19 August, 2015

BREAKING: Netneutrality more complex than you thought!

It was simple: netneutrality is good. Companies shouldn't be able to buy their way on a fast lane! That stifles innovation and competition and risks ruining the internet. Just like John Oliver explained it! But now the Brazilians are making things complicated.

Brazil was one of the first countries to introduce strong Net Neutrality laws, points for them. But now, Brazilian banks and local government are paying for the data bundles of users! Heresy! Why?

Well, many Brazilians can't afford a data bundle. Yet they need to bank, or order new passports. And it turns out that handling people in person at the office is more expensive for the banks and local governments than have them use an app on their phone. So, they made a deal with some local providers: users, even without a data bundle, can do their banking online and order their passports without paying. That seems like a win-win.

Zero rating, as this practice is called, exempts some services from from the data bundle - exactly what Brasil is doing. It is used widely in India ("internet.org") and in Chile it offered many people access to a limited set of internet services - until it was outlawed. But in a country where only a quarter of the citizens has access to broadband internet, aren't we doing the population a disservice by taking away their internet access, however limited?

Zero rating is essentially the equivalent of a collect call - the receiver pays. What is wrong with that? Even wikimedia supports zero rating!

It isn't win-win but lose-it-all

The thing is - the provider will be the gate keeper of what services you can. You are allowed only on a piece of the internet, being blocked not by technical boundaries but by a business model. A model which allows providers to extract more money from their business than they otherwise would have - not by offering more services, but by offering less.

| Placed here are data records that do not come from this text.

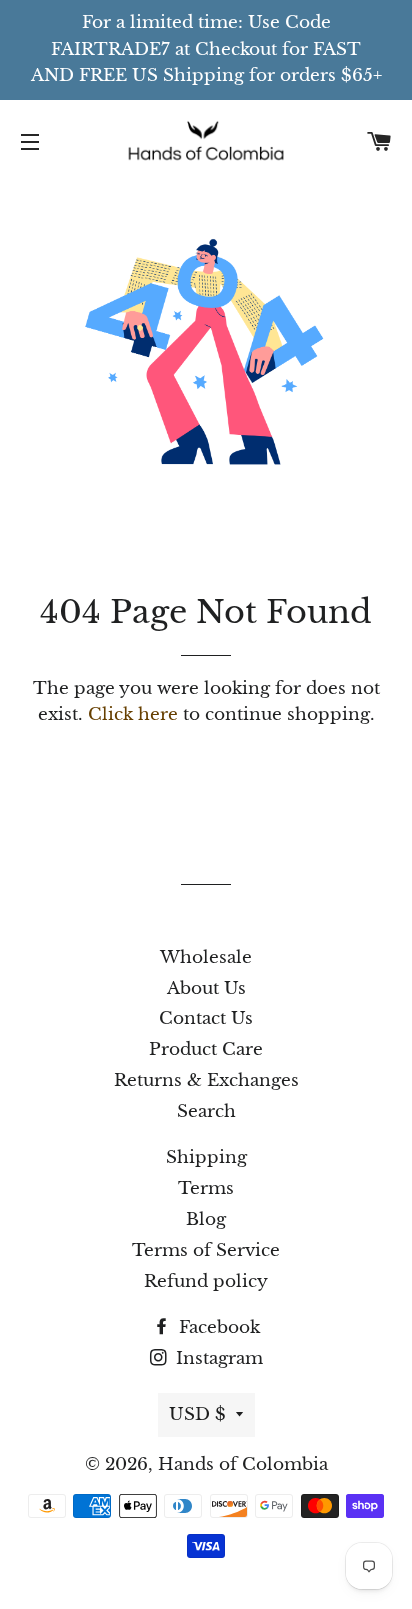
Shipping (206, 1157)
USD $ (197, 1414)
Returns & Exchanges (206, 1080)
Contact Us (206, 1018)
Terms (206, 1188)
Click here (133, 714)
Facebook (217, 1327)
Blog (206, 1219)
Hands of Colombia (243, 1464)
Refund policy (206, 1281)
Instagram (217, 1358)
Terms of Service (206, 1250)
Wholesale (206, 957)
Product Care (206, 1049)
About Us (206, 988)
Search (206, 1111)
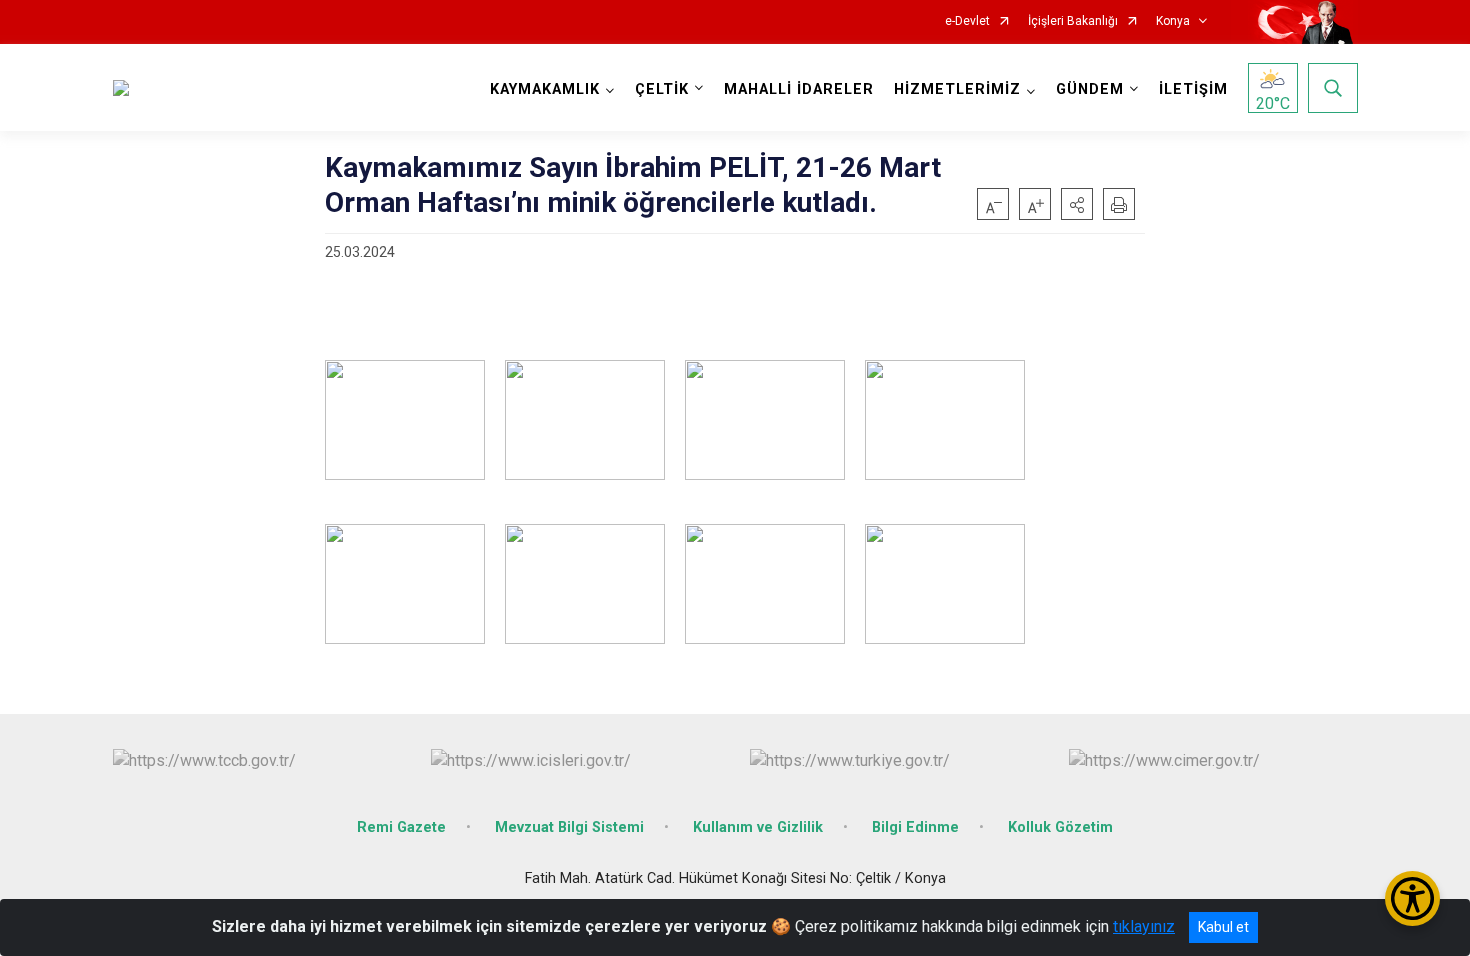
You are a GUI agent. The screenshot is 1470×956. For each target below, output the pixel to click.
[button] (1077, 204)
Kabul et (1223, 927)
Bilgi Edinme (915, 827)
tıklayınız (1144, 926)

The result will inevitably be lower data caps because it forces more companies to pay for zero rating! This is exactly what happens in Canada, where $45 gets you 2GB of data - compare that to the price of 8 dollars for the same amount in Finland. Canada is now changing the rules. Cable providers have figured that out, too, and try imposing limits while excepting certain services. And indeed, when providers introduce zero rating, prices go up!


Interestingly, when zero-rating is squashed, the opposite happens. When the government forbade zero rating in the Netherlands, its largest provider KPN responded by doubling their users' data caps without a price hike.

Thus, my suggestion to the Brazil government would be: work with providers to get indiscriminate data bundles to more users, rather than empowering providers to control their users' Internet usage.


Zero rating exist by virtue of artificial Internet scarcity in the form of usage caps and it is not part of the solution to bringing Internet access to everybody. It is part of the problem.